Philip F. Hopkins, Jonathan Squire, Raphael Skalidis, Nadine H. Soliman

TL;DR
This paper examines the limitations of non-ideal MHD equations in weakly-ionized systems, especially regarding the Hall effect, and proposes a correction method to ensure physical consistency when microphysical assumptions break down.
Contribution
It introduces a correction factor for resistivities in non-ideal MHD equations to account for microphysical instabilities, improving modeling accuracy in weakly-ionized astrophysical systems.
Findings
Microphysical instabilities can invalidate standard MHD assumptions at steep magnetic gradients.
A correction factor for resistivities restores physical behavior in the equations.

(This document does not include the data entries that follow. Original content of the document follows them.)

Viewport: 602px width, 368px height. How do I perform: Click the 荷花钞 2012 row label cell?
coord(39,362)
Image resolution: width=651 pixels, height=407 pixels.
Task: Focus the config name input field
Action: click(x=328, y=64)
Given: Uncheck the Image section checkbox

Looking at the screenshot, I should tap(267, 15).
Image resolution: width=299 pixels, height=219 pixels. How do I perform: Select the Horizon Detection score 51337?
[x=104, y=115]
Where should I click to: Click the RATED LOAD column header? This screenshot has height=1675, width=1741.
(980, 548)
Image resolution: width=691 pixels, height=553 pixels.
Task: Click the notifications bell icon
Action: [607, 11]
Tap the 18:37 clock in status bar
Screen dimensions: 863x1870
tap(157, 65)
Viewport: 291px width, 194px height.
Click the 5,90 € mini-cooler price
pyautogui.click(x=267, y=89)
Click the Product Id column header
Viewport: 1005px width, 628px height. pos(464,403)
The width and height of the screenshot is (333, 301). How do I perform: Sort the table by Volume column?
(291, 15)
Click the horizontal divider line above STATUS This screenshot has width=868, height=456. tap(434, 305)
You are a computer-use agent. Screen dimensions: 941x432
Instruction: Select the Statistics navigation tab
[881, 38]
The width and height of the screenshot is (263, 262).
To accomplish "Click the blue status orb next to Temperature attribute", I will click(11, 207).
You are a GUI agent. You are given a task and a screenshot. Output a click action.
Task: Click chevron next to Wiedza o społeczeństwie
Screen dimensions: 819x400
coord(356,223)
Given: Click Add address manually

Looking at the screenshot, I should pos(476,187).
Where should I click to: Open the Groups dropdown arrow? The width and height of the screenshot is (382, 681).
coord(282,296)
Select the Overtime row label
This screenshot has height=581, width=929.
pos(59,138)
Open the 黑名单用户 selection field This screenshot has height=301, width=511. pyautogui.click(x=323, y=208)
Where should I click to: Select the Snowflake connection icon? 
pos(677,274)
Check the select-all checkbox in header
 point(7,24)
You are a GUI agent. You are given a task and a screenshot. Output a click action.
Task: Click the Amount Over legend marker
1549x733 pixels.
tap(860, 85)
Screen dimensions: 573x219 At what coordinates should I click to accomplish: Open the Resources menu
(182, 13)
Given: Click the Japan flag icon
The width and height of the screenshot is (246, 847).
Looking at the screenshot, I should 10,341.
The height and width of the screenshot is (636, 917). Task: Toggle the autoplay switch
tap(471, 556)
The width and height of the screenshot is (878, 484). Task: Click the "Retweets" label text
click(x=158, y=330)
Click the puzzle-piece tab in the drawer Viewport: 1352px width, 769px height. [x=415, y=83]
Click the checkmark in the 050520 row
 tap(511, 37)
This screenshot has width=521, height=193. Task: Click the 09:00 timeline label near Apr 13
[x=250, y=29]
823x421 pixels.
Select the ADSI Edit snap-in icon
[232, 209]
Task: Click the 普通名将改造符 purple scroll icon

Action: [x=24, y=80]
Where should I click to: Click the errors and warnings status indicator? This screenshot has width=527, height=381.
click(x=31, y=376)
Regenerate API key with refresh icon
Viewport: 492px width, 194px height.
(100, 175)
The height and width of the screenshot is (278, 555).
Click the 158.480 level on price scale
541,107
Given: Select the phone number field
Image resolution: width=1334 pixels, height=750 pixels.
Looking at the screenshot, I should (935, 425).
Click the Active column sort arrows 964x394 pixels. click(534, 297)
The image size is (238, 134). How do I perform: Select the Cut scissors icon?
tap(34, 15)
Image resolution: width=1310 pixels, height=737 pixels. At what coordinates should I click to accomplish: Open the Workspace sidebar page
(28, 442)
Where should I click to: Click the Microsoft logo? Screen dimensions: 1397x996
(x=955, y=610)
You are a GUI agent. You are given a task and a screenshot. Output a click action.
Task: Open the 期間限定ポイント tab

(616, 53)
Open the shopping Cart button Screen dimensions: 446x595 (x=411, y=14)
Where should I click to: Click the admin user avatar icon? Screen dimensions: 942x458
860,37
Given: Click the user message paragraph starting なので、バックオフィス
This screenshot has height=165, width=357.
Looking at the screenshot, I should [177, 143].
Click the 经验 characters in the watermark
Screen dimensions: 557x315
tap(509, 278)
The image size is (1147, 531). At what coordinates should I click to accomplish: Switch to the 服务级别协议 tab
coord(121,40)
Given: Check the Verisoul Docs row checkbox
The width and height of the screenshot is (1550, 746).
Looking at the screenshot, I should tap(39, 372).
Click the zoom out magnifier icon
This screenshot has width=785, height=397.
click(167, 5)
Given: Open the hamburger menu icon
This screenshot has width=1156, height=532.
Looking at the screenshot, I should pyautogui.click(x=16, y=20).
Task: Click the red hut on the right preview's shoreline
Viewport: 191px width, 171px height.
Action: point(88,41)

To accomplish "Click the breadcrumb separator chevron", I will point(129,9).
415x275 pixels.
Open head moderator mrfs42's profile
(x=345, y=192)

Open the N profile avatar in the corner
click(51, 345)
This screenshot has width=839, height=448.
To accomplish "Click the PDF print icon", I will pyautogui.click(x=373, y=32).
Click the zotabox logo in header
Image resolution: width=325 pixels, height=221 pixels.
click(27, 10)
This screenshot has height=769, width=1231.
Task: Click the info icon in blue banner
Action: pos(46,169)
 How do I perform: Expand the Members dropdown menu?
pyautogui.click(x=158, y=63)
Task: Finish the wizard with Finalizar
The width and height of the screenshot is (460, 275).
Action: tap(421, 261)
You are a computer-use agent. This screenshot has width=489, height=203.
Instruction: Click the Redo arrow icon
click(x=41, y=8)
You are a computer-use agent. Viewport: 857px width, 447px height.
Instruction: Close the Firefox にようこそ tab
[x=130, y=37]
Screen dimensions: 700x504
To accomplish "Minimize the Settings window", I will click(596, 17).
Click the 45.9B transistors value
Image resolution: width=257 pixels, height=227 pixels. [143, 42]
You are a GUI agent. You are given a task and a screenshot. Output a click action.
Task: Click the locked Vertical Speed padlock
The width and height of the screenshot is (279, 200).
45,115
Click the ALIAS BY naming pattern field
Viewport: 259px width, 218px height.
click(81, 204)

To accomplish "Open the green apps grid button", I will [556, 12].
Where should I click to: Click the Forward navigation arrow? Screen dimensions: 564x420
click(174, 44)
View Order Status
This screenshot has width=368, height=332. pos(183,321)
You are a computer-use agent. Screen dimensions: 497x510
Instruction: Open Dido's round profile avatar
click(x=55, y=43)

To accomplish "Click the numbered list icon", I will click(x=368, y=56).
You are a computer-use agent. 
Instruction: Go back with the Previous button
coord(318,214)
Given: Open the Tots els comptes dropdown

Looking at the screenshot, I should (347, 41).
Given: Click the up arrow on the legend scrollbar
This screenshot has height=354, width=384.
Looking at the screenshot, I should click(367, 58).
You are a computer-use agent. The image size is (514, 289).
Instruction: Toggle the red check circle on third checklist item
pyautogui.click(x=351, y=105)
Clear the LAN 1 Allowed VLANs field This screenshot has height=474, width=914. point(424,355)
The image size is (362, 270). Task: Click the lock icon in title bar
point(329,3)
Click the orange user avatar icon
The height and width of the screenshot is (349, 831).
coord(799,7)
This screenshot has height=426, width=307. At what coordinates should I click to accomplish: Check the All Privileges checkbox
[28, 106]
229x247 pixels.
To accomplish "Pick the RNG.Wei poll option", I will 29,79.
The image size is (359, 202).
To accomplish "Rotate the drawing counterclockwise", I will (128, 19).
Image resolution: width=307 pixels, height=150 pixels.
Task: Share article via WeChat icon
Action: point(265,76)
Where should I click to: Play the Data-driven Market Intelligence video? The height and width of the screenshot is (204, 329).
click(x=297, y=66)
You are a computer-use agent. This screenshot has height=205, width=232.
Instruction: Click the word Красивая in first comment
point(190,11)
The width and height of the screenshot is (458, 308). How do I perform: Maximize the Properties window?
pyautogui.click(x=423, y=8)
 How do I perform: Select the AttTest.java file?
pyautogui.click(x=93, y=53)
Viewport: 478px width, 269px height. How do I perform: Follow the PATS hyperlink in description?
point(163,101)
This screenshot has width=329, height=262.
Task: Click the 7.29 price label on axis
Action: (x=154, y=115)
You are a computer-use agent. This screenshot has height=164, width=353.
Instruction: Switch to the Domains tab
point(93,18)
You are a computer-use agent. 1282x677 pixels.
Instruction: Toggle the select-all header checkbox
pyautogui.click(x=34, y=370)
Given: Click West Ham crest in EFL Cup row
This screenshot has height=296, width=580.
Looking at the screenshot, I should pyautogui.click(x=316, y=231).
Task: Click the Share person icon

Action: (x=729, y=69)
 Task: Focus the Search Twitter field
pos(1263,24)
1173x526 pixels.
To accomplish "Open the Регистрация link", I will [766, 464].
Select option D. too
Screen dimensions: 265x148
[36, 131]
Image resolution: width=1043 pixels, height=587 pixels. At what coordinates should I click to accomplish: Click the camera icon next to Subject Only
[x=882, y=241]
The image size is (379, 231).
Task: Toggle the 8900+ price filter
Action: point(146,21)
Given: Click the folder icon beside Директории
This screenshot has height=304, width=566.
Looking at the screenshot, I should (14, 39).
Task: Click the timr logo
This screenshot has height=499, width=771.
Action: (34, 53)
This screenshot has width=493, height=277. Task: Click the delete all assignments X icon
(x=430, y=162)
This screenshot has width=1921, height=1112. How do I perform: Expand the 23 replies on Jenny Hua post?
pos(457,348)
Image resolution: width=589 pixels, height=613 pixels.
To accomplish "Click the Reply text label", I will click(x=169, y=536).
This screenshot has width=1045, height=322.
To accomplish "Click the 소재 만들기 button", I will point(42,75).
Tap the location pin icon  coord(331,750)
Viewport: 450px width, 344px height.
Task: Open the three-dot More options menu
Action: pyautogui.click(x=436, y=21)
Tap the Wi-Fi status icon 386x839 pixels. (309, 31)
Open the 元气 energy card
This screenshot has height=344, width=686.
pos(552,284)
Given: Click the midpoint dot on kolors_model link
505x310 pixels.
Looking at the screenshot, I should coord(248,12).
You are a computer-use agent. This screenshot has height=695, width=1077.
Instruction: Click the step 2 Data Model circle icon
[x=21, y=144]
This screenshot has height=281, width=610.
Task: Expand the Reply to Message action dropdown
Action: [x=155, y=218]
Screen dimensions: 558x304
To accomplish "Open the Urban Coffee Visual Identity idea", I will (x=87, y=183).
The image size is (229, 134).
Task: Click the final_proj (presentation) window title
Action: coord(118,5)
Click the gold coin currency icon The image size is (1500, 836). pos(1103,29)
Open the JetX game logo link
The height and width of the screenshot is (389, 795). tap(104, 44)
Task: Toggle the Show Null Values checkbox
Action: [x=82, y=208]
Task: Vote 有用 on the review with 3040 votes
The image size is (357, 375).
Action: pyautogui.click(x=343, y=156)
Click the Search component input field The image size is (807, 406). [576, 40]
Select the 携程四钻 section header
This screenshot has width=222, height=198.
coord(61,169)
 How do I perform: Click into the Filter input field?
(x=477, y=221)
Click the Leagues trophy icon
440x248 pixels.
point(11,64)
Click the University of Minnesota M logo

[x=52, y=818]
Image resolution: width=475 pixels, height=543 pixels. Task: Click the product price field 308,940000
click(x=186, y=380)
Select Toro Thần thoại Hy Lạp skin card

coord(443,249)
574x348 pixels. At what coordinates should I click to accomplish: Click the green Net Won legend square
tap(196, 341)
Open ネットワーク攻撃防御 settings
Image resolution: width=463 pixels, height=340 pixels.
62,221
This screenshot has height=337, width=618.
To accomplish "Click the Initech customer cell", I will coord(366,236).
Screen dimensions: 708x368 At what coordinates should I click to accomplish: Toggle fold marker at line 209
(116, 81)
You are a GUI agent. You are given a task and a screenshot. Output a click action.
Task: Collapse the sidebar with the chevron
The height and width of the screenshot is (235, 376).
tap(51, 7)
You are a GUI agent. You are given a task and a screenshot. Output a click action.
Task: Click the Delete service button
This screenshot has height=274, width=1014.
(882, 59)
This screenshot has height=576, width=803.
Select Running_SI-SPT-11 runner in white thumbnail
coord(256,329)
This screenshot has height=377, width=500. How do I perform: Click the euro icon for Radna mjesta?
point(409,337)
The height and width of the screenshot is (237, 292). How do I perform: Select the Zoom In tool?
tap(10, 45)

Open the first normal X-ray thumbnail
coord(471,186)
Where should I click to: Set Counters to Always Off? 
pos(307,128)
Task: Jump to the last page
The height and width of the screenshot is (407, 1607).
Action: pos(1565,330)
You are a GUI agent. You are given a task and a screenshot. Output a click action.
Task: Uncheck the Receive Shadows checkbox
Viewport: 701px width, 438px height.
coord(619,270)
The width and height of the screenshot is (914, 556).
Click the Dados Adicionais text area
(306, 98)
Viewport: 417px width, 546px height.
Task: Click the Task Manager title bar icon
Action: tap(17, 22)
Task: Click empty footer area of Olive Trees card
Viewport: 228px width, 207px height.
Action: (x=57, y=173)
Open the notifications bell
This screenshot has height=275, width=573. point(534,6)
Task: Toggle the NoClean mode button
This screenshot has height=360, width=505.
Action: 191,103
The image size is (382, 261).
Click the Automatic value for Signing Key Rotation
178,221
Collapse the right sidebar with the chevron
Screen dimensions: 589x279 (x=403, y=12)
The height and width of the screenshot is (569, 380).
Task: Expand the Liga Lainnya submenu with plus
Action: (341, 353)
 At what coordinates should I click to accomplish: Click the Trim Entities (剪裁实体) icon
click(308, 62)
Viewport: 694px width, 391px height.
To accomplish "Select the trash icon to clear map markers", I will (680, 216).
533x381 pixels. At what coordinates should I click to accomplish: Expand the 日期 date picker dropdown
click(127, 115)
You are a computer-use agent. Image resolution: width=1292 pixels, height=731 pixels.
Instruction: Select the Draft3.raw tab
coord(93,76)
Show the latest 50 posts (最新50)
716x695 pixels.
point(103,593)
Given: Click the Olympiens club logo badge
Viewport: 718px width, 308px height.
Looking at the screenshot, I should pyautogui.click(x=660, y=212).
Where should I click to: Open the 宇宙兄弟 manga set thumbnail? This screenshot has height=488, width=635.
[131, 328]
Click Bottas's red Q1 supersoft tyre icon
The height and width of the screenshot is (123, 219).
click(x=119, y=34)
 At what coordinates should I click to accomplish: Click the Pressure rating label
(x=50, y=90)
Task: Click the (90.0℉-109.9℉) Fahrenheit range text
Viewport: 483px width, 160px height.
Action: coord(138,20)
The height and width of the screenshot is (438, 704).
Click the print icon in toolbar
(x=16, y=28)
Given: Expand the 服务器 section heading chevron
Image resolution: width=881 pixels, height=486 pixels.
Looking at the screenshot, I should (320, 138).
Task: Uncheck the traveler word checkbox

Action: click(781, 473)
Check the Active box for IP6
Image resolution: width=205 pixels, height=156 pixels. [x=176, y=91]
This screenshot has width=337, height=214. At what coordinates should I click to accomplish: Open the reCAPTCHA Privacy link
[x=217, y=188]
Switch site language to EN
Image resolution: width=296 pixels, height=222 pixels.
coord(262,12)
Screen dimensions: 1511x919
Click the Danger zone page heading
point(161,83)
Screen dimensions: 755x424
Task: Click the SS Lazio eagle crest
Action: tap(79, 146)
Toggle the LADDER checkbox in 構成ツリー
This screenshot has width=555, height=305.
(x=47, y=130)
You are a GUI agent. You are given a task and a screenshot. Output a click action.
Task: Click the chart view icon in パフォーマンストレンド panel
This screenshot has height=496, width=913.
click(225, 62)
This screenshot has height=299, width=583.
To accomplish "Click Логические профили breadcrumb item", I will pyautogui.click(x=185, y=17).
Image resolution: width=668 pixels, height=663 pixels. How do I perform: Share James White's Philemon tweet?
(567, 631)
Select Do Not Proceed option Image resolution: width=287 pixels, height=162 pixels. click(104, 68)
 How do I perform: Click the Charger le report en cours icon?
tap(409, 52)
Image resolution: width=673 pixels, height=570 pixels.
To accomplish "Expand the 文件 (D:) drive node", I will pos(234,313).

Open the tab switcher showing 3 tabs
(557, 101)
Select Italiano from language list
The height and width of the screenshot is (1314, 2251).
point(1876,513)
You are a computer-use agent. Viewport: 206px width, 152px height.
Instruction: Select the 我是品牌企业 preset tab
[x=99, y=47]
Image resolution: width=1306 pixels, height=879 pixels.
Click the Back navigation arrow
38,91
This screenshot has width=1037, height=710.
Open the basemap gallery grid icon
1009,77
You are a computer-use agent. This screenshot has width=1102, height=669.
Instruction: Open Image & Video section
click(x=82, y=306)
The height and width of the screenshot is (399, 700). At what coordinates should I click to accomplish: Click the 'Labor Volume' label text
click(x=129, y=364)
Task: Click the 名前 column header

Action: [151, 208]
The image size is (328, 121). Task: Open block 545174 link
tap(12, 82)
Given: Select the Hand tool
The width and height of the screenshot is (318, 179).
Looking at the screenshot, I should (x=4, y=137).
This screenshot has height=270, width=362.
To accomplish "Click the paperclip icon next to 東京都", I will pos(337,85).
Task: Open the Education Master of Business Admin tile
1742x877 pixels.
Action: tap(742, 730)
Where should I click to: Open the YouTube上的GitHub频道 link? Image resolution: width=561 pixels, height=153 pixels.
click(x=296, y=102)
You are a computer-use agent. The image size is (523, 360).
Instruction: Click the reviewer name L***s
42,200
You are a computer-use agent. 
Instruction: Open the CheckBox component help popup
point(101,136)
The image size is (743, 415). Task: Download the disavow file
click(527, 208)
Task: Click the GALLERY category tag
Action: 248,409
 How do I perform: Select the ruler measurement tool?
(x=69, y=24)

The Hall effect is likely less dynamically important in many astrophysical contexts.
Abstract
The magnetohydrodynamics (MHD) equations plus 'non-ideal' (Ohmic, Hall, ambipolar) resistivities are widely used to model weakly-ionized astrophysical systems. We show that if gradients in the magnetic field become too steep, the implied charge drift speeds become much faster than microphysical signal speeds, invalidating the assumptions used to derive both the resistivities and MHD equations themselves. Generically this situation will excite microscale instabilities that suppress the drift and current. We show this could be relevant at low ionization fractions especially if Hall terms appear significant, external forces induce supersonic motions, or dust grains become a dominant charge carrier. Considering well-established treatments of super-thermal drifts in laboratory, terrestrial, and Solar plasmas as well as conduction and viscosity models, we generalize a simple prescription to…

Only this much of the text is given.